- _Exercise_: Pick out each line in the rows that contains the word "height", and copy those lines.

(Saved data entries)
start

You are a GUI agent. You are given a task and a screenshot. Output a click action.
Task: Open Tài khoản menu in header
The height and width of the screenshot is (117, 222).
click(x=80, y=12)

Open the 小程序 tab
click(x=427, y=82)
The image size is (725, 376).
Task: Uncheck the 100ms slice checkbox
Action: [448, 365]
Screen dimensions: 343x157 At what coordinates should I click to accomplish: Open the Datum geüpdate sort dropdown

end
start

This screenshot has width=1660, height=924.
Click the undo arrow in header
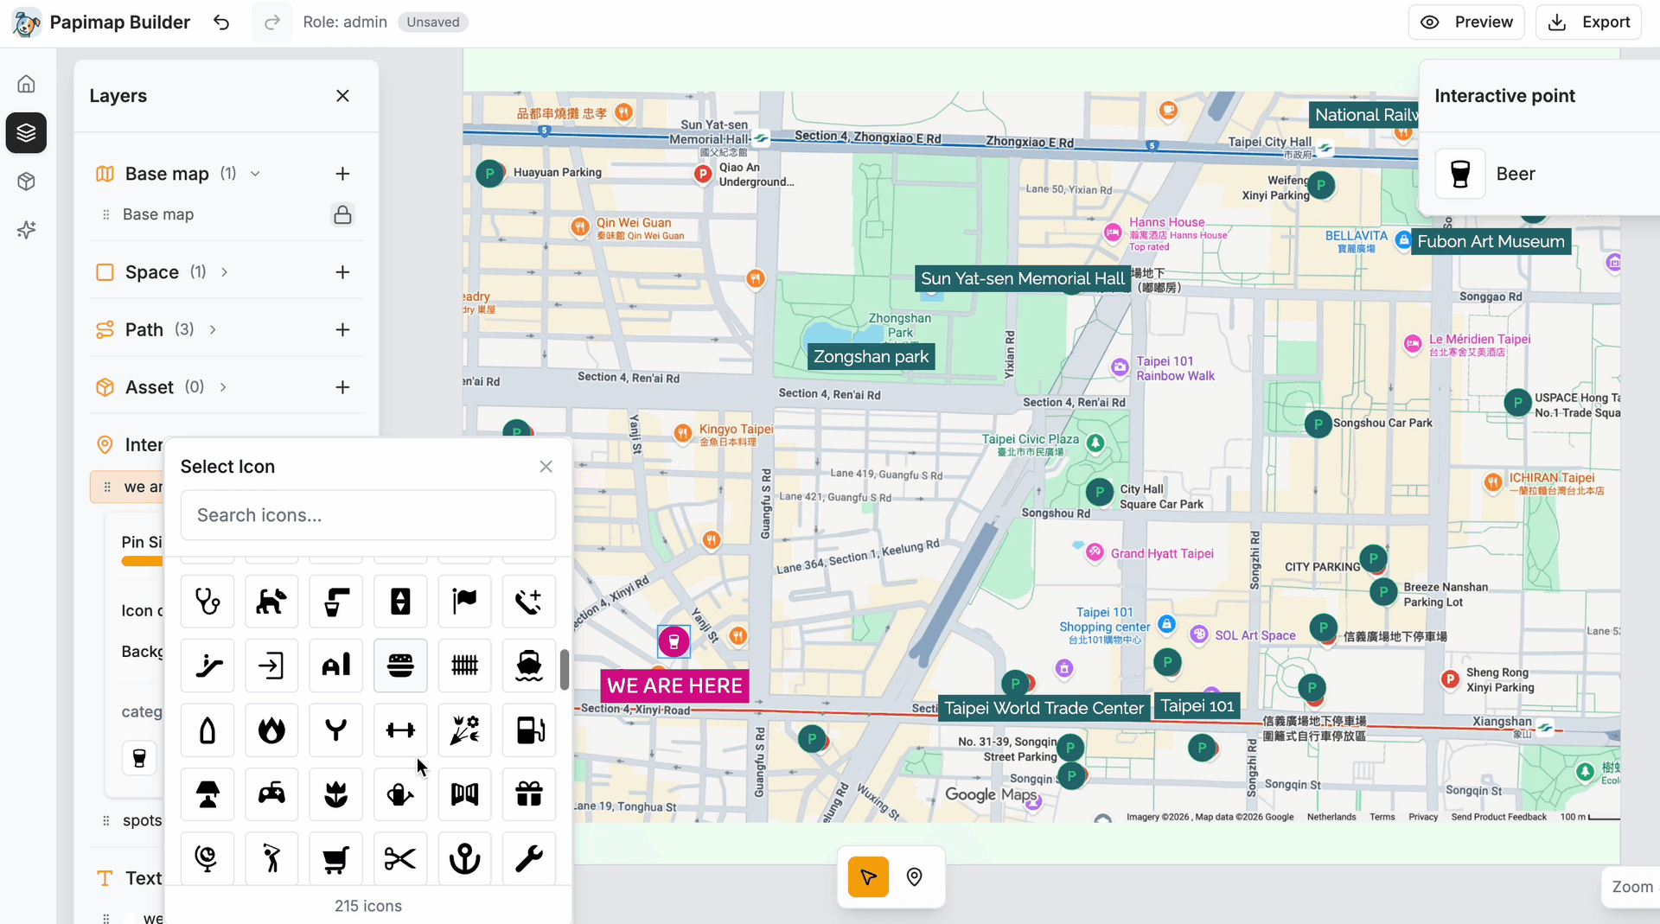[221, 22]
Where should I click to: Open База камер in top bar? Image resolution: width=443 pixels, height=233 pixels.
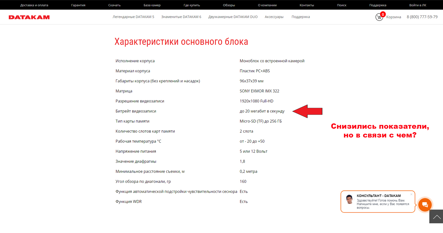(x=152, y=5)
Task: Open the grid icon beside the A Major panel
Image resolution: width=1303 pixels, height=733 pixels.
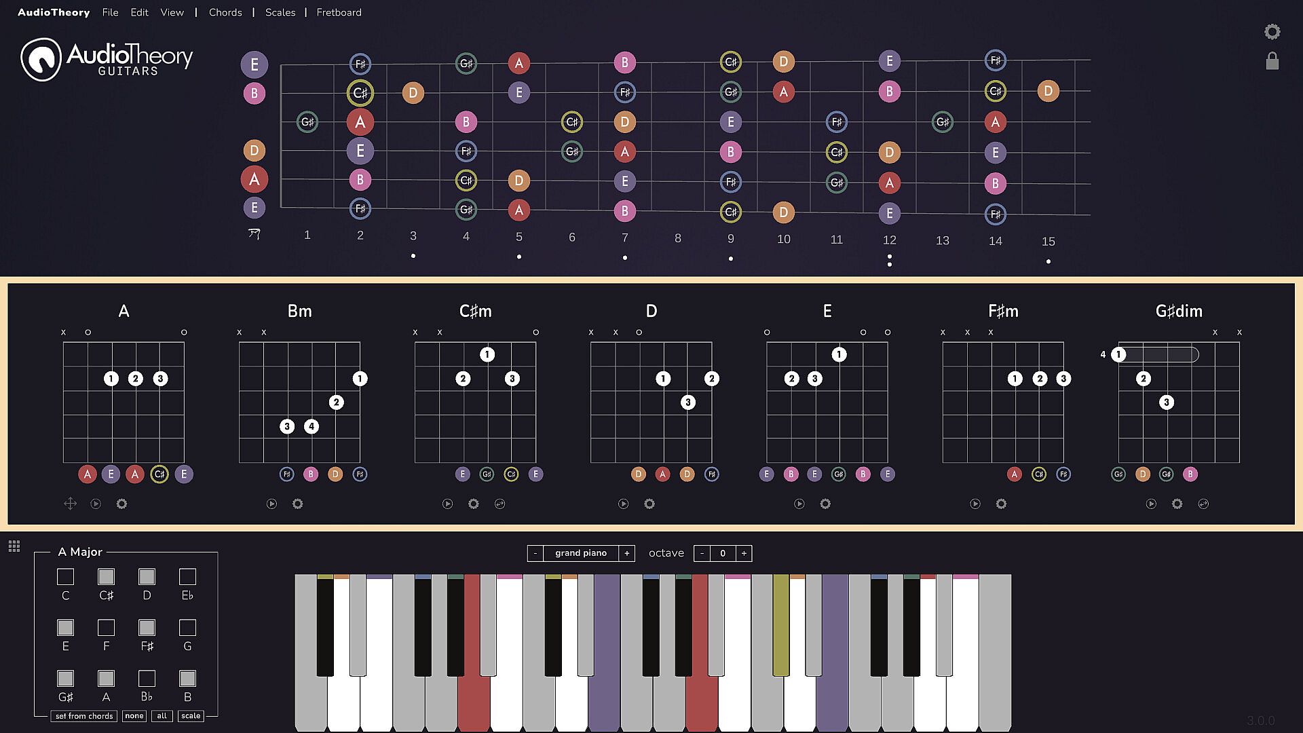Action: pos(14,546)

end

- _Solution to the problem_:
The height and width of the screenshot is (117, 222).
This screenshot has width=1660, height=924.
Where should I click to: Open База камер in top bar? Image resolution: width=443 pixels, height=233 pixels.
Image resolution: width=1303 pixels, height=733 pixels.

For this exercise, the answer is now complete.